2 min read
Coinbase announced on Tuesday that it has acquired Unbound Security, a Tel Aviv firm that uses a new type of cryptography to store digital assets.
The companies did not disclose a price for the acquisition, but Unbound has raised $40 million since it was founded in 2017, which means Coinbase likely paid significantly more than that to acquire it.
The acquisition comes at a time when hackers continue to pose a major threat to crypto companies, and after Coinbase disclosed that more than 6,000 of its customers fell victim to an elaborate phishing scam involving SIM cards.
While Coinbase already invests heavily in security for its custody operations, the Unbound acquisition will give the company new technology in the form of secure multi-party computation (MPC), which purports to be both very secure and easy to use.

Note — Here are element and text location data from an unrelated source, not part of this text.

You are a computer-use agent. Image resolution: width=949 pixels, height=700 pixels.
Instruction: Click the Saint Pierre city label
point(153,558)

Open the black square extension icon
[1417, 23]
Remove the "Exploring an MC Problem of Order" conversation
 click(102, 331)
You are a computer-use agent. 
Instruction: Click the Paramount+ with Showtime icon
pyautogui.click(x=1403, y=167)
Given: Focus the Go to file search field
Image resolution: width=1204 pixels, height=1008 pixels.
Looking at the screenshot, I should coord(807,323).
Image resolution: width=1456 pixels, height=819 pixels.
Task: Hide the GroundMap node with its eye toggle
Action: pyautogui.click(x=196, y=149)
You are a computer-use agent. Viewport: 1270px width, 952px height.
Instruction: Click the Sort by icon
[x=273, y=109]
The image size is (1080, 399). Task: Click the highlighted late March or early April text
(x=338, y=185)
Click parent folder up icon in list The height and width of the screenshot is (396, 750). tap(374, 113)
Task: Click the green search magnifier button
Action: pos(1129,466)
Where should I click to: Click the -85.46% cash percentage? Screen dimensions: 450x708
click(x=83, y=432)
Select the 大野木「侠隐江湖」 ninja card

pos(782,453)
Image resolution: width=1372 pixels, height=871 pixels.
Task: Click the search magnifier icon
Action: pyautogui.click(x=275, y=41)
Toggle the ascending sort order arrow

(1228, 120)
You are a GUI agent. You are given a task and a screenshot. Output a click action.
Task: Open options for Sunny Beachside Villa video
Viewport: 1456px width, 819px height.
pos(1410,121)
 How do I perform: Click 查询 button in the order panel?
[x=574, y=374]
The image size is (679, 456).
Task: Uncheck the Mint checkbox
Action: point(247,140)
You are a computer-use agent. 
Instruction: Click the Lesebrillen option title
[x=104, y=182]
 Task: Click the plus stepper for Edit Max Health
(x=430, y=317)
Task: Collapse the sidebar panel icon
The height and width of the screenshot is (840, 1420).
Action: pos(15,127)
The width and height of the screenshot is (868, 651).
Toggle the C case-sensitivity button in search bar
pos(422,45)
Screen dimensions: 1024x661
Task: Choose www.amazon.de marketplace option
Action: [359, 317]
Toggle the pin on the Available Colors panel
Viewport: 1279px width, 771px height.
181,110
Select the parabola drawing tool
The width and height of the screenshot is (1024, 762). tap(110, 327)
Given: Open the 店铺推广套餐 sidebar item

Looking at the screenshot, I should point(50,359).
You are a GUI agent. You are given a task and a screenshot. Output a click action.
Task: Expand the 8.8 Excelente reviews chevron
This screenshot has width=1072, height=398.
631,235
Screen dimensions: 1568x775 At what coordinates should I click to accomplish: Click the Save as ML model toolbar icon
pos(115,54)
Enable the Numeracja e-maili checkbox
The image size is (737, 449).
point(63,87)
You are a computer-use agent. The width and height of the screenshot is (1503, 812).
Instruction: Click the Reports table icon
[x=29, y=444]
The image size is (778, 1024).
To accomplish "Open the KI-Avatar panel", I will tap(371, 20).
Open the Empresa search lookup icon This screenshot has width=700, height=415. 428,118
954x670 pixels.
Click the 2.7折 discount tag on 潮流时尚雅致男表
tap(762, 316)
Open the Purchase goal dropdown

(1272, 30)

"MPC will deliver ... by protecting our customers’ assets with a technique that provides the virtually impenetrable nature of cold, offline storage, with the frictionless convenience of hot, online wallets," said Coinbase in a blog post describing the acquisition.
The post also noted that the MPC technology will be deployed across all of Coinbase's services, including consumer and institutional ones.
In announcing the deal, which has yet to be finalized, Coinbase also said it is establishing a new research center in Israel that will concentrate on the intersection of blockchain and security, and members of Unbound will form the initial nucleus of the center.
The Unbound deal is just the latest in a flurry of recent acquisitions by Coinbase. These include the purchase this month of a machine-learning startup called Agara, as well as that of data service Skew and infrastructure provider Bison Trails earlier this year.